**Provided passage**
I needed to decide on a language.  My initial search on where I should start with that turned up hundreds of other people asking the same question, and almost always getting the same answer.  I will paraphrase a few common responses:  “WHAT A STUPID QUESTION!”  “YOU ARE AN IDIOT!”  “THERE ARE ALREADY OTHER DISCUSSIONS ON THIS *insert broken hyperlinks*!!”  Ok so it’s the internet. Ask any question and you’ll mostly get answers from people who think you are an idiot.  In the end, it came down to C++, C#, or Java.

Java… Java Java Java… I am not your biggest fan.  I use your applications in day-to-day middleware administration and they are slow, clunky, and suck Suck SUCK.  Java sucks!  There I said it.  It’s out there now.  So it really came down to C++ and C#.  C++ looks completely doable for an amateur and has all sorts of support and existing engines.  However, the general consensus I found was that it is time-consuming to get started, but runs faster and gives the programmer more control. I wanted to make something right away!  So I picked C#.  I still think C++ would have been fine, but C# had XNA and that made getting into the thick of things incredibly easy.  I like easy!  I figured I could always go to C++ later on if C# was really that horrible.

I ran through many online tutorials about how to get started with C# and fully decided that XNA was the easiest way to get into it.

Tutorials I ran thorough:

  • Virtually every RB Whitaker tutorial @ http://rbwhitaker.wikidot.com/xna-tutorials.
  • Riemer’s tutorials about terrain, 3D flightsim, HLSL, and about half of the advanced terrain.  I tabled it to come back later when I needed to get a grip on water.
  • Dozens more tutorials including game state management (of which Microsoft’s version seemed to be an excellent base).

* I found that Microsoft really picked up the ball in their examples and provided some amazing starter code.  Also, XNA comes with a ton of sample templates so I checked those out.  Unfortunately, since Microsoft stopped talking about XNA, there is little to no new activity on the Microsoft sites.

**Stated exercise 1**
From the post on choosing a programming language, copy word for word the part starting with "I ran through" and going on through "the Microsoft sites.".
**Stated exercise 2**
According to the post on choosing a programming language, which language did the writer pick, and what did it have that made getting started incredibly easy?
The material after this post isn't needed here.

**Information shown**
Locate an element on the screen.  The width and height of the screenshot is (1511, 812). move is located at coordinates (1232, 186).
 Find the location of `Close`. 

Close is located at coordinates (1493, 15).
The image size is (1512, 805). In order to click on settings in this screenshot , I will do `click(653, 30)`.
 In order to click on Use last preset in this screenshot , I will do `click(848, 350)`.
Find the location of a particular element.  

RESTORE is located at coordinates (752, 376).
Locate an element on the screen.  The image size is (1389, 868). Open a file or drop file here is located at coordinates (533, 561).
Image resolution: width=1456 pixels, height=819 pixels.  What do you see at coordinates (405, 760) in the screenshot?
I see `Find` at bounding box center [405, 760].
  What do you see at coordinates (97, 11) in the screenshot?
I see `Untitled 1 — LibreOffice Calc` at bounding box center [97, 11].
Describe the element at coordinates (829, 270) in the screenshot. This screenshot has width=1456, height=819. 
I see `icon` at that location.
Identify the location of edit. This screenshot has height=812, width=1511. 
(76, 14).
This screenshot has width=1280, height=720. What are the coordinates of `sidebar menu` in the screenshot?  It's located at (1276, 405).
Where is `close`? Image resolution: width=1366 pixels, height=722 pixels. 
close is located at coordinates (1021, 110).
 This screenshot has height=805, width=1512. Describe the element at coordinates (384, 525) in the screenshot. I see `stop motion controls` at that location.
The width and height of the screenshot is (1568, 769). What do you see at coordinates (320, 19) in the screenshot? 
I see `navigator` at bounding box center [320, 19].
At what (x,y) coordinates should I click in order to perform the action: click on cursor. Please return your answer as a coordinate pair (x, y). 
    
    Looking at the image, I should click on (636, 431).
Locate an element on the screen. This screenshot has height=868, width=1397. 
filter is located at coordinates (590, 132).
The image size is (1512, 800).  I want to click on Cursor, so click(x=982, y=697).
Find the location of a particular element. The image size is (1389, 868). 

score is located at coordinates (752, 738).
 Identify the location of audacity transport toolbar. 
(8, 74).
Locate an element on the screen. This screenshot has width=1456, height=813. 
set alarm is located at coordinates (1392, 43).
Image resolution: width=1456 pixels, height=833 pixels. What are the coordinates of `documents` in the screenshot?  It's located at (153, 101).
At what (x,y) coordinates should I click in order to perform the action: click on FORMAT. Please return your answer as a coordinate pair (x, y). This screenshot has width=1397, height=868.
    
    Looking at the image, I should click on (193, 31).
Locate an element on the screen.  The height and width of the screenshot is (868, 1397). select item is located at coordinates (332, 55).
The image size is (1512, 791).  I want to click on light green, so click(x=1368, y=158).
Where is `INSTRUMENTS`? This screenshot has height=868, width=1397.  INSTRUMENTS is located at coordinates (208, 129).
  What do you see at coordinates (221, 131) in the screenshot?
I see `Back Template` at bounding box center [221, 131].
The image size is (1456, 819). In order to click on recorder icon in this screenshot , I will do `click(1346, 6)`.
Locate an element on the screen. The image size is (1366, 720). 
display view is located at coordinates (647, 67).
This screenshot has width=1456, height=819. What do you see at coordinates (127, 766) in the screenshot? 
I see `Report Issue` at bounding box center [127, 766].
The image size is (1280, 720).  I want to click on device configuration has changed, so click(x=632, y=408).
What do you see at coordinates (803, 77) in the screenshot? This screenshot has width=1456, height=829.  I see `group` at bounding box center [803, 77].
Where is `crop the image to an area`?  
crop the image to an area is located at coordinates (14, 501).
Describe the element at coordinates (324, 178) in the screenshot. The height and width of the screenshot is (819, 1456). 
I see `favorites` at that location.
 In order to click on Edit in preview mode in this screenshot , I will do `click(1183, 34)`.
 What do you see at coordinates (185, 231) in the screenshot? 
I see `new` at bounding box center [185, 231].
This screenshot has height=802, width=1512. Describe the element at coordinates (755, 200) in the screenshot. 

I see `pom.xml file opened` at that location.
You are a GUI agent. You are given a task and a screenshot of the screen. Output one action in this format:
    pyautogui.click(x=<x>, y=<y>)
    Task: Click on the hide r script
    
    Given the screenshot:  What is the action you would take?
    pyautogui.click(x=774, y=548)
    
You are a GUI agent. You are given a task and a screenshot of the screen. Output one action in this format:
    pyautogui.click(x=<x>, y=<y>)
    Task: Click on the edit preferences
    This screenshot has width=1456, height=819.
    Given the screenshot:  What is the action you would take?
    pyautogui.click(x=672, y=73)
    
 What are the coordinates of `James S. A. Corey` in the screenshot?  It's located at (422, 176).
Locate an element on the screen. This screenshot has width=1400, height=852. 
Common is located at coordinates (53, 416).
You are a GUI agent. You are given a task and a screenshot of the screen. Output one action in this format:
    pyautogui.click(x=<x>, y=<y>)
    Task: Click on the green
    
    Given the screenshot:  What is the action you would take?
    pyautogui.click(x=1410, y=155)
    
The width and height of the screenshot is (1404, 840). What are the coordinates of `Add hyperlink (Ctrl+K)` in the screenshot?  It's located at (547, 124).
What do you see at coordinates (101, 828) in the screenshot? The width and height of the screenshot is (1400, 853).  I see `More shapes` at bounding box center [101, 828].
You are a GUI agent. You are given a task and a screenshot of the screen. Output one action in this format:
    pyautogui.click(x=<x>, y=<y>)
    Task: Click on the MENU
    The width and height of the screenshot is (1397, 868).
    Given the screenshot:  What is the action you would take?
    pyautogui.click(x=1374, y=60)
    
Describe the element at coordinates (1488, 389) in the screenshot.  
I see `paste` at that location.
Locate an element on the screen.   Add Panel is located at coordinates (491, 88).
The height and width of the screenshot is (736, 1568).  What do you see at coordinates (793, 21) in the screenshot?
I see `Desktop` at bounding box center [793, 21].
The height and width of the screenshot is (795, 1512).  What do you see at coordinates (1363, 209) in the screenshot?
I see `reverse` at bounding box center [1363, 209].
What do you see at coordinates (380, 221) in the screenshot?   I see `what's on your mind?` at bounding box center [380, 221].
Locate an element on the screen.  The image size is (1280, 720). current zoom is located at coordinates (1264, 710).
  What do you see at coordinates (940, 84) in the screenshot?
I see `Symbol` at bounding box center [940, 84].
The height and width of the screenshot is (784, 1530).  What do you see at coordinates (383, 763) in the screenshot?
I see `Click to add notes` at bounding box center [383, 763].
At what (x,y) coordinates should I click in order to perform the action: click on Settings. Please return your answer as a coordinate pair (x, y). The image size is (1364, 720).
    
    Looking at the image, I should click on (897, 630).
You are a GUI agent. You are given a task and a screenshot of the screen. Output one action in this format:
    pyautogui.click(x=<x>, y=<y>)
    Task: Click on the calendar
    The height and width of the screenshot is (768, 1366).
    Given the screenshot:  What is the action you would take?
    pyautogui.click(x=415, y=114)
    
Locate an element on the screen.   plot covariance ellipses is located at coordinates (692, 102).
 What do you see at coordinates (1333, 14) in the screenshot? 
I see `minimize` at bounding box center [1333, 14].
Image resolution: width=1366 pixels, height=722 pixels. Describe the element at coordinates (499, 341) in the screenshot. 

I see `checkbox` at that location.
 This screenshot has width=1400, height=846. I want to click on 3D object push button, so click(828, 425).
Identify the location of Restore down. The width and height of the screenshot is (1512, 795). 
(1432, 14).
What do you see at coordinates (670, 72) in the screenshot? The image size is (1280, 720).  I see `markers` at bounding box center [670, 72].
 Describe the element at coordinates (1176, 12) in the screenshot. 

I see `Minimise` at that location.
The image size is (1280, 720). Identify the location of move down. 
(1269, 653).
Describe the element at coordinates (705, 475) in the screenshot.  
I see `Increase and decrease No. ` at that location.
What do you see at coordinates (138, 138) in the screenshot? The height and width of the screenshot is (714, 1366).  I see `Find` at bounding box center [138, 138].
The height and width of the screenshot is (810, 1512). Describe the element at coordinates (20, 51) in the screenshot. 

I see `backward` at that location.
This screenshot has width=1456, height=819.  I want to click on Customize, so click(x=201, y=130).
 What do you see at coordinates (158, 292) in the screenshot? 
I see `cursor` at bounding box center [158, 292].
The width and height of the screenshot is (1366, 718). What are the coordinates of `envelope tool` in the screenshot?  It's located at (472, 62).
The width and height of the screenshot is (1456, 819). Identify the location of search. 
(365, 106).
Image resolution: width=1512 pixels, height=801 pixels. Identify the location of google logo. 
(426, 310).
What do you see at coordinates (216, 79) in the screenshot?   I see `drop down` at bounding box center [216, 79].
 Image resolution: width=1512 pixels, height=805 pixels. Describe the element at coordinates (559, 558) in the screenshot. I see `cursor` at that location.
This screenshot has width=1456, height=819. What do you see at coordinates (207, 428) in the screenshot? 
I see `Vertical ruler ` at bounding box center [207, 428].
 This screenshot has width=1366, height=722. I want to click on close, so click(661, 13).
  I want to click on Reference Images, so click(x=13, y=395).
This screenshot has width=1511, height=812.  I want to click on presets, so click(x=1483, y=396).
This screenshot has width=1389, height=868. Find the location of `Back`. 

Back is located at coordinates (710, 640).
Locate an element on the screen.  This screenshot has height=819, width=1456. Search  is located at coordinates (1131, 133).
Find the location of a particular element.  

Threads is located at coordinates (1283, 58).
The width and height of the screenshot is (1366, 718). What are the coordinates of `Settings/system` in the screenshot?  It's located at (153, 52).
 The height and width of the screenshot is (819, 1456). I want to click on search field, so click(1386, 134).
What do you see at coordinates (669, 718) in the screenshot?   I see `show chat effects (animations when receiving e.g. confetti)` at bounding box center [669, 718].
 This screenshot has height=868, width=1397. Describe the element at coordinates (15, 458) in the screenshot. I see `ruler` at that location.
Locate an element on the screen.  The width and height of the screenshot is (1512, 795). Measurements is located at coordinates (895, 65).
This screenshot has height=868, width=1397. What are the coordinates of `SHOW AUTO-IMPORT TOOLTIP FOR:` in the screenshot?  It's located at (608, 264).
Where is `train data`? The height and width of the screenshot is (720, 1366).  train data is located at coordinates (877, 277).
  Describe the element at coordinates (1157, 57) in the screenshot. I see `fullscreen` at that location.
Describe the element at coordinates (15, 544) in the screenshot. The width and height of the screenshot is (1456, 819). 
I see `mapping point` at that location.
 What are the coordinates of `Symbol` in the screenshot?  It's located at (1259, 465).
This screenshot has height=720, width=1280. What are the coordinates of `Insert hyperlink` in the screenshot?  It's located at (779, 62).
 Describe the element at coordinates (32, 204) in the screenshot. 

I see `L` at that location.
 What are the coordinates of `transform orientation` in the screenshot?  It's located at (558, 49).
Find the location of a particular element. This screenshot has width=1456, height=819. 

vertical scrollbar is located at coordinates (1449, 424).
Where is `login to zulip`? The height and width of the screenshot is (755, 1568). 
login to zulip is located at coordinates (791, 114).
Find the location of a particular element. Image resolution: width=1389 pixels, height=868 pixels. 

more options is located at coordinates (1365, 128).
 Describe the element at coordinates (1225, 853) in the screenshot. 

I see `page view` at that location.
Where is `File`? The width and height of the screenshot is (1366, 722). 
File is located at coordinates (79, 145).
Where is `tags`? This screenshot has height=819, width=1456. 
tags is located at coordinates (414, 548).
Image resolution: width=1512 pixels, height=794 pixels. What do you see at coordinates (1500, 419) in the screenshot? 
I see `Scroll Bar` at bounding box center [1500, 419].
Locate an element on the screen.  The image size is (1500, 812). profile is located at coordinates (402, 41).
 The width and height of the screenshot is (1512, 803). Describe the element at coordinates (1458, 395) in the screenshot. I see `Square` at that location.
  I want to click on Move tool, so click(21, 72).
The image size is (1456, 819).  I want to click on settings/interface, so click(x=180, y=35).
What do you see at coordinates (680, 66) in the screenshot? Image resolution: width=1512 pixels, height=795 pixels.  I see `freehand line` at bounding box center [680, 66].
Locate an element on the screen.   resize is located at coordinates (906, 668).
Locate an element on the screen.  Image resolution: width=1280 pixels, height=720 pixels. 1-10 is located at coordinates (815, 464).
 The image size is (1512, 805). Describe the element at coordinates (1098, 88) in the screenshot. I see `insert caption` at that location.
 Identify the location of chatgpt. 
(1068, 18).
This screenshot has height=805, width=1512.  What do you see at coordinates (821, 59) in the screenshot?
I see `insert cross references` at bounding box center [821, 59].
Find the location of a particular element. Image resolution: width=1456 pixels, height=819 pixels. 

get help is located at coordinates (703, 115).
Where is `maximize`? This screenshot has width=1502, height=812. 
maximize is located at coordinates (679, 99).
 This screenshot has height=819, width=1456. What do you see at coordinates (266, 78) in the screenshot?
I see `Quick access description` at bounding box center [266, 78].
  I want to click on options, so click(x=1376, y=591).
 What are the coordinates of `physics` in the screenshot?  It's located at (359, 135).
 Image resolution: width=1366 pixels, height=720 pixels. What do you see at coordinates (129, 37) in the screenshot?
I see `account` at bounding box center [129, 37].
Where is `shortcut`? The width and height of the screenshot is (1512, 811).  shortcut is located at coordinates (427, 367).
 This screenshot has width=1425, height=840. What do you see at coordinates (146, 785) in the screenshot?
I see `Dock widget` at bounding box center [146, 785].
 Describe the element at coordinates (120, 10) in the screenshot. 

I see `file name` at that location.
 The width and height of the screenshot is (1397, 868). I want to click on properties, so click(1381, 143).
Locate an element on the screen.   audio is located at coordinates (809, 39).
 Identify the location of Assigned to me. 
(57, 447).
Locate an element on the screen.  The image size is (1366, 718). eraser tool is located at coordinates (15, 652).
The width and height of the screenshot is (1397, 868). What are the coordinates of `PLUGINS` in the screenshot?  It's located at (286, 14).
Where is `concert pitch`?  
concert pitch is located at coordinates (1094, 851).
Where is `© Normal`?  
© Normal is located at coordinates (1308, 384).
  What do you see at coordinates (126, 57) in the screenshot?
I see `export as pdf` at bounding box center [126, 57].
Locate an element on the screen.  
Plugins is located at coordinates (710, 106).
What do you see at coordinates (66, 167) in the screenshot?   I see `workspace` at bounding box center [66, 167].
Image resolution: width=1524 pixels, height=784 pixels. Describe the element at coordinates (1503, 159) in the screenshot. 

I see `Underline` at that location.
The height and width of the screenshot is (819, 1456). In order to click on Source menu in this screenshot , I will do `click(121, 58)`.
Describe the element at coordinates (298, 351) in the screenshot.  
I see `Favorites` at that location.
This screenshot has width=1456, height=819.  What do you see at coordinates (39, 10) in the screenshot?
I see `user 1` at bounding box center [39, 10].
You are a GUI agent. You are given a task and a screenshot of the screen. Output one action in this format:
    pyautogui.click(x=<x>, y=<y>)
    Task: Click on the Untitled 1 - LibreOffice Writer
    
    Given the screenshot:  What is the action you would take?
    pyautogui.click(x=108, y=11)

**Worked solution 1**
I ran through many online tutorials about how to get started with C# and fully decided that XNA was the easiest way to get into it.

Tutorials I ran thorough:

  • Virtually every RB Whitaker tutorial @ http://rbwhitaker.wikidot.com/xna-tutorials.
  • Riemer’s tutorials about terrain, 3D flightsim, HLSL, and about half of the advanced terrain.  I tabled it to come back later when I needed to get a grip on water.
  • Dozens more tutorials including game state management (of which Microsoft’s version seemed to be an excellent base).

* I found that Microsoft really picked up the ball in their examples and provided some amazing starter code.  Also, XNA comes with a ton of sample templates so I checked those out.  Unfortunately, since Microsoft stopped talking about XNA, there is little to no new activity on the Microsoft sites.

**Worked solution 2**
The writer picked C#, which had XNA.